Estava lendo o livro “Imaginação
Educada” do filósofo e teólogo canadense Northrop Frye e me ocorreu falar um
pouco de um aspecto que nos é imensamente caro, nossa identidade neste período de
recolhimento.
Como todos nós fazemos,
começamos olhando para o mundo com nosso intelecto e as nossas emoções.
Ocasionalmente temos uma
sensação de identidade com o nosso entorno – o “gosto disso” - , mas a experiência
mais frequente é a de nos sentirmos dentro de nós mesmo e isolados desse mundo.

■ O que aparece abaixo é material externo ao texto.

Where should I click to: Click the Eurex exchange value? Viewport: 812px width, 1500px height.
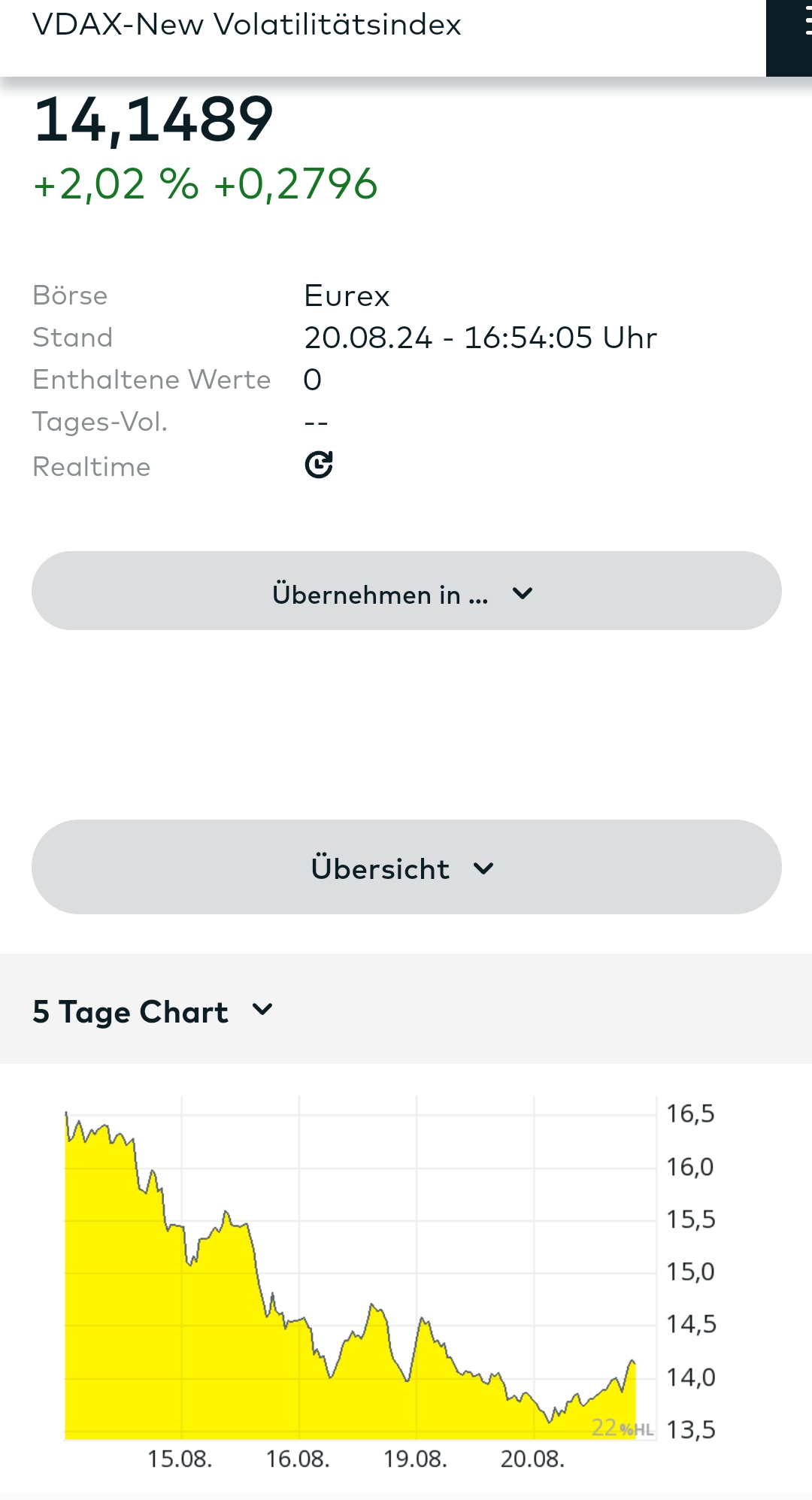click(x=347, y=295)
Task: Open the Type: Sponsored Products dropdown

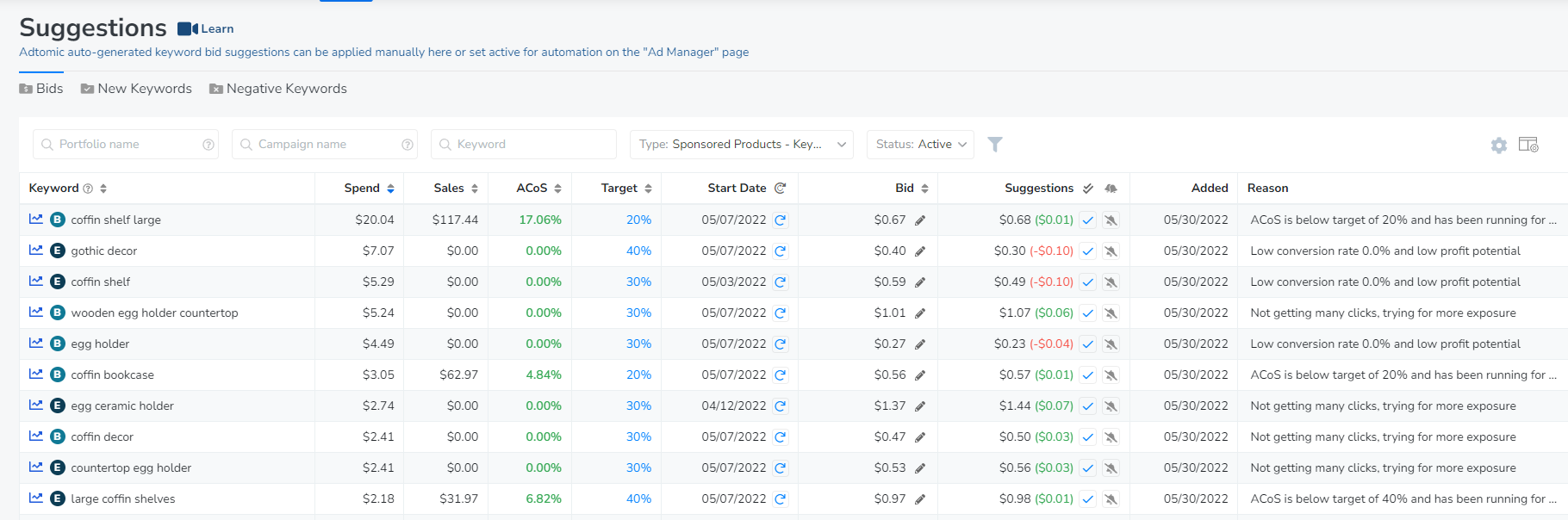Action: (x=741, y=145)

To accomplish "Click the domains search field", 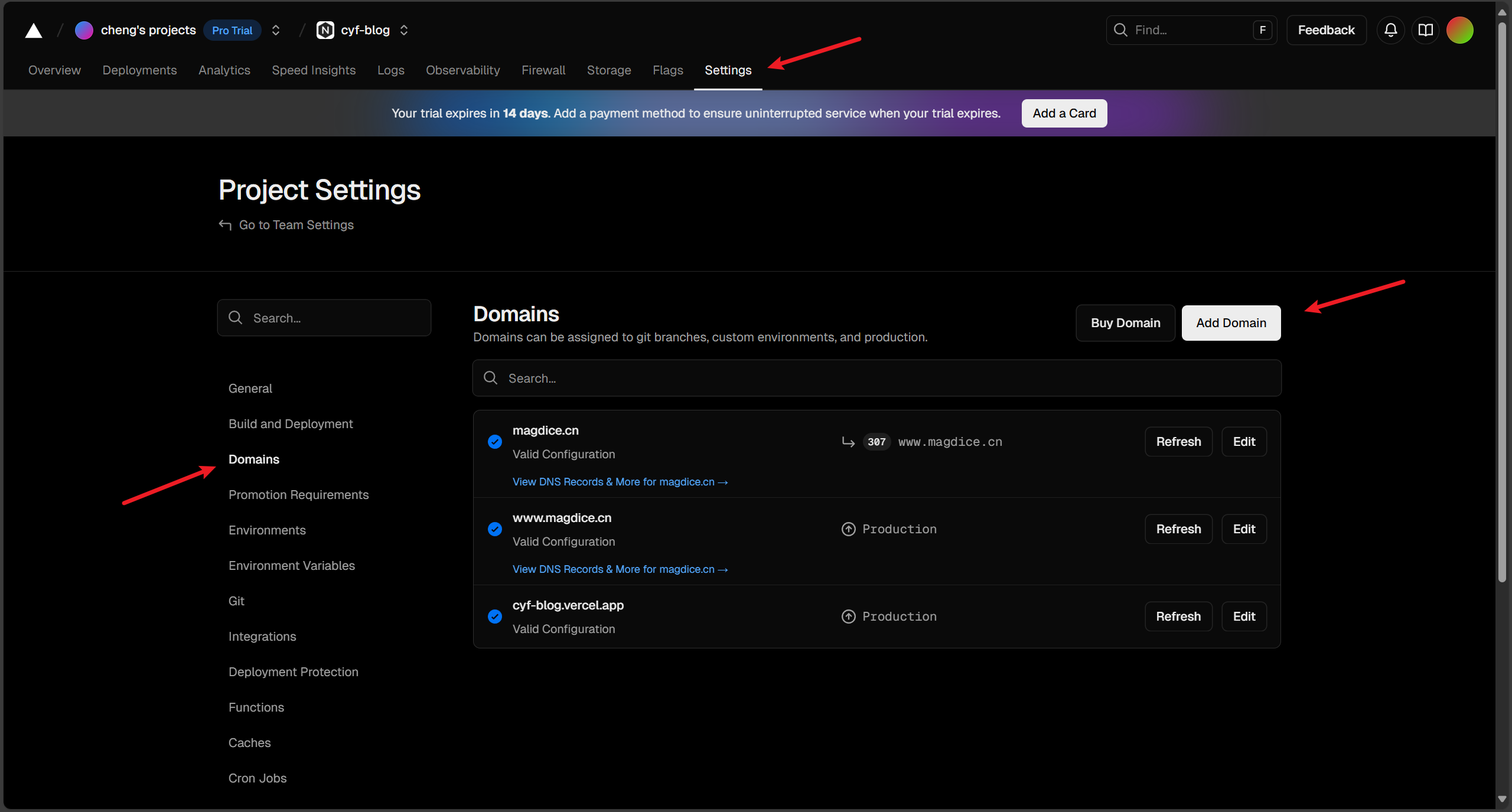I will coord(876,378).
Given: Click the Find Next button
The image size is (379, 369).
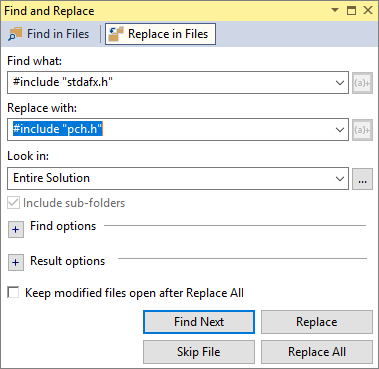Looking at the screenshot, I should pyautogui.click(x=199, y=322).
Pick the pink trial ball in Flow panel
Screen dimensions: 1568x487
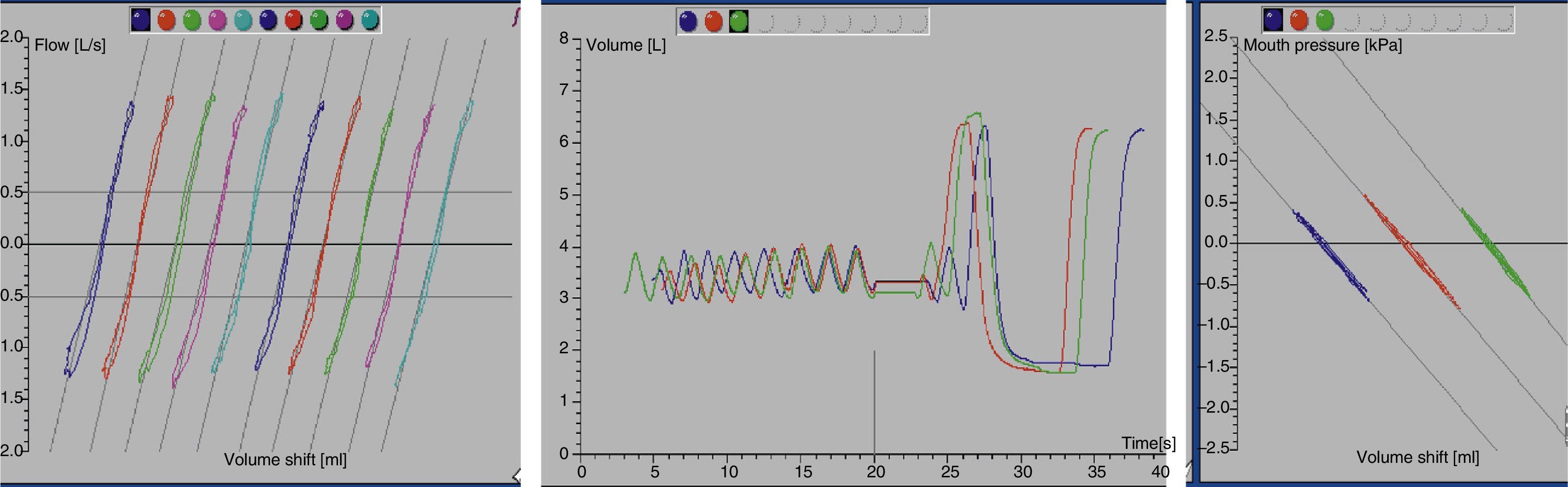point(217,20)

Atualmente vivemos o distanciamento
social, ironicamente o distanciamento nos permite observar o plano geral da
situação, como a ironia de uma peça teatral quando, por exemplo, sabemos melhor
o que está se passando do que os personagens – e assim permite-nos desligar,
imaginativamente de um mundo em que preferíamos não estar envolvidos.
A imaginação nos permite
pensar um novo mundo, como se estivéssemos vivendo uma experiência nova, começo
a pensar como Robison Crusoé: “Sinto-me separado, isolado deste mundo, mas
certas vezes me sinto como se ele fosse parte de mim. Espero que eu volte a
experimentar essa sensação, e que da próxima vez esta sensação não se esvaia.”
Penso que em geral,
somente a imaginação possa nos levar a uma era de ouro, uma era em que andávamos
pelo mundo sem medo de um inimigo invisível, e este é um sentimento de
identidade perdida.
No mínimo está será nossa
impressão e sentimento que irão durar pelo tempo necessário de nos adaptarmos
neste novo mundo, pois não será o mesmo mundo e nós não seremos mais os mesmos.
Um fragmento do pensamento de Heráclito de Éfeso consegue resumir o processo em
um parágrafo:
“Nada
fica estático, tudo se move, tudo muda. O rio muda a cada segundo, do mesmo
modo que a pessoa muda a cada segundo, sendo assim uma mesma pessoa não pode
entrar duas vezes no mesmo rio, pois tanto ela quanto o rio já não são mais os
mesmos no instante após o primeiro banho.”
A metáfora do rio se
refere ao curso da vida e as mudanças do mundo que habitamos, dissemos, pois, é
que o rio existe na condição de processo, a verdade do ser é o devir. E a transposição do devir para
o Ser, a função atribuída ao
ser pelo eleata é exercida pelo
devir, o ser apenas assegura
a própria identidade através
do devir.
O tema heraclitiano da
luta e harmonia dos contrários:
o não-ser é, e o ser não é, resgatam a ideia
anteriormente imaginada da identidade supostamente perdida, contrariando a
lógica aristotélica de não contradição.
A vida flui como um rio,
ela não espera.
Todo dia ela segue seu fluxo e precisamos nos adaptar a ele. Se
não nos adaptamos, ficamos para trás e sofremos com a brutalidade das suas
aguas. Aprenda a seguir em frente, enfrentando as adversidades e superando os
seus limites.
Fonte:
Frye, Northorp. A imaginação educada. Campinas, SP; Vide Editorial, 2017.